Un rien vous fait mal? Avis à tous ceux qui vous traitent de petite nature. « Environ la moitié de notre sensibilité à la douleur est déterminée par notre constitution génétique », signale Luda Diatchenko, chercheuse au Centre Alan Edwards de recherche sur la douleur de l’Université McGill et directrice de la plateforme génétique et génomique du Réseau québécois de recherche sur la douleur. Les travaux de cette généticienne ont permis de contredire la croyance populaire voulant qu’il n’y ait aucun lien entre la douleur et nos gènes. Même si la science ne peut pas encore tout expliquer, les sources génétiques du mal se révèlent, une à la fois.

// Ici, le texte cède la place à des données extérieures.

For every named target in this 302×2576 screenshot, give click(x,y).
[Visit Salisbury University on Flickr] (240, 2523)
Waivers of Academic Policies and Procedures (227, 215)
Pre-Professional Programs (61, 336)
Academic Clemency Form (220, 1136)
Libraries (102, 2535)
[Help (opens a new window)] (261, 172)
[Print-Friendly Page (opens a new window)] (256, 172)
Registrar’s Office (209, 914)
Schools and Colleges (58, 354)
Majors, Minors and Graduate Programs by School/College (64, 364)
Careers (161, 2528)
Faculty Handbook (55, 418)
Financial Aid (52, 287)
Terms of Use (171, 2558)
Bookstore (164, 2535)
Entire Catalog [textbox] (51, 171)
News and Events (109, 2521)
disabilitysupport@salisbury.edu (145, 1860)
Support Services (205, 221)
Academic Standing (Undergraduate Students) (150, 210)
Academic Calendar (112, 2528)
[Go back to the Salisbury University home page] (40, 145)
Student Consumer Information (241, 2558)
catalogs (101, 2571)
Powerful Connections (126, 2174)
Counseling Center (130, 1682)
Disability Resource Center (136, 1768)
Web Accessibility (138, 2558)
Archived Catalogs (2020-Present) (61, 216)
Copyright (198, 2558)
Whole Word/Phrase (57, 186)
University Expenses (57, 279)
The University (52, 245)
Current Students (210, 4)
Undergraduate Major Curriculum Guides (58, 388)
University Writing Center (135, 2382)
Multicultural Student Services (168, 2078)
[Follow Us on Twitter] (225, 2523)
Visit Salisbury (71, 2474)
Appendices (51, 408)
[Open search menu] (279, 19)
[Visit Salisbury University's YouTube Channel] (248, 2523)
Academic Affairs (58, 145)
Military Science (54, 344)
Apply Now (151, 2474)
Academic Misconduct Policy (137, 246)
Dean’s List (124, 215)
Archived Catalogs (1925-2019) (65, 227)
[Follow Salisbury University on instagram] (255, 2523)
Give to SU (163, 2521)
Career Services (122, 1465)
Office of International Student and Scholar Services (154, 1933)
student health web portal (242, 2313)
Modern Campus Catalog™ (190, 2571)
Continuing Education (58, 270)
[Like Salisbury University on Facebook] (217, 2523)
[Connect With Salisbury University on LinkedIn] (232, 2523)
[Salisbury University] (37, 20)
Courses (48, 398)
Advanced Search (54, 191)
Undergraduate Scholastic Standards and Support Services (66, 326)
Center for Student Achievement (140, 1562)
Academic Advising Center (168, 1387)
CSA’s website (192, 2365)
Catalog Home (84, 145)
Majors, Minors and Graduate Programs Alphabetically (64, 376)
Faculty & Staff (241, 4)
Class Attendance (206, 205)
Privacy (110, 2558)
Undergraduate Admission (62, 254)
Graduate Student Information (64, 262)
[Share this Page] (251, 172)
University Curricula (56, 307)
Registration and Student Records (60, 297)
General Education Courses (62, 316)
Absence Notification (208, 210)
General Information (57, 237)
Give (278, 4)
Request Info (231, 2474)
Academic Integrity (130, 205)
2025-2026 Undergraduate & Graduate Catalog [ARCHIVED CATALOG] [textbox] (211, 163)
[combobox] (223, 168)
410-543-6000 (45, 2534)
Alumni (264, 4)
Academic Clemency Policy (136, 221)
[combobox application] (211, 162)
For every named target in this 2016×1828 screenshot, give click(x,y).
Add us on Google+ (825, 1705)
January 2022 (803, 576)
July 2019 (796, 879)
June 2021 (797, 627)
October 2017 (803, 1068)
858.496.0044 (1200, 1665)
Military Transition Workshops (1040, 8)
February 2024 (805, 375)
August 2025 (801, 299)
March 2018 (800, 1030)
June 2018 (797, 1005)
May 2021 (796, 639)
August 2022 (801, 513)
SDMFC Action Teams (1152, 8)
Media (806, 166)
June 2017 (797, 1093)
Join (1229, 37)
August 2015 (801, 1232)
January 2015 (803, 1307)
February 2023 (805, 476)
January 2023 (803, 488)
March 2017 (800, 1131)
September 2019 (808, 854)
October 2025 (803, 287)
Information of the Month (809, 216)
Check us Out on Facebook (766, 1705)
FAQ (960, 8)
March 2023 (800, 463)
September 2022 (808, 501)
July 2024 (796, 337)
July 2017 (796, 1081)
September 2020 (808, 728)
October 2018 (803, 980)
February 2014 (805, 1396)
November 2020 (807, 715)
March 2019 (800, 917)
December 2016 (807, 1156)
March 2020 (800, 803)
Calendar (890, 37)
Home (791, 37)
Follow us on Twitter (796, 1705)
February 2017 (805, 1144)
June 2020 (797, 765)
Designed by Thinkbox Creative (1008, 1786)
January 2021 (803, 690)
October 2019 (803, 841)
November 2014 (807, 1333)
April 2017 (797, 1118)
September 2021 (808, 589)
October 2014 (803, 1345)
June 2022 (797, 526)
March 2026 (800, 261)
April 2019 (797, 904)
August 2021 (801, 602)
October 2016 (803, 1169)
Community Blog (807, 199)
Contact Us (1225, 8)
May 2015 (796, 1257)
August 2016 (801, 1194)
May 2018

Un gène d’hypersensibilité

« La douleur est un phénomène mystérieux, sous-étudié et sous-estimé, même si 20 % de la population canadienne souffre de douleurs chroniques. C’est ce qui m’a attirée vers ce domaine », révèle Luda Diatchenko. Avant de découvrir cette passion, la chercheuse a d’abord fait sa médecine, profession qu’elle n’a jamais pratiquée, puisqu’elle s’est spécialisée ensuite en biochimie et en biologie moléculaire dans sa ville natale, Moscou. Puis, curieuse et avide de connaître d’autres cultures, la scientifique russe s’envole vers la Californie afin de travailler dans une entreprise de biotechnologies. Tout en participant à la conception d’outils pour analyser les gènes, elle apprend l’anglais « sur le tas ». Sept ans plus tard, elle intègre un groupe de recherche sur la douleur à l’Université de la Caroline du Nord. Soucieuse de convertir certaines découvertes en applications cliniques, elle co-fonde deux entreprises, soit Attagene et Algynomics. Elle dépose plusieurs demandes de brevets en lien avec la douleur et met au point un test de dépistage génétique pour le gène COMT. Les porteurs de certaines variantes de ce gène sont hypersensibles à la douleur et plus susceptibles de souffrir de douleurs chroniques. Mais ils répondent aussi mieux à l’effet analgésique du propanolol, un médicament habituellement utilisé en cardiologie et identifié par Luda Diatchenko comme un traitement possible de la douleur.

Quand on veut, on peut

L’expertise unique de la généticienne traverse alors les frontières. Elle devient la première femme à diriger une chaire d’excellence en recherche du Canada, soit celle sur les mécanismes génétiques de la douleur chez l’humain, à l’Université McGill. Dans ce nouveau pays et cette autre langue, Luda Diatchenko réalise que l’être humain a des habiletés infinies. « On peut s’adapter à différentes situations, en trouvant les solutions qui s’imposent. Il suffit de se lancer et de faire ce qu’on choisit. » La chercheuse, mère d’un garçon, souhaite notamment livrer ce message aux femmes qui hésitent à évoluer en recherche universitaire. S’il y a plus de femmes en sciences aujourd’hui qu’au début de sa carrière, la professeure Diatchenko voit encore plusieurs étudiantes arrêter leur formation diplômante pour avoir des enfants. « Ce n’est pas la famille qui les pousse à abandonner la recherche universitaire, mais plutôt la peur de ne pouvoir réussir à mener les deux de front avec succès », croit la scientifique.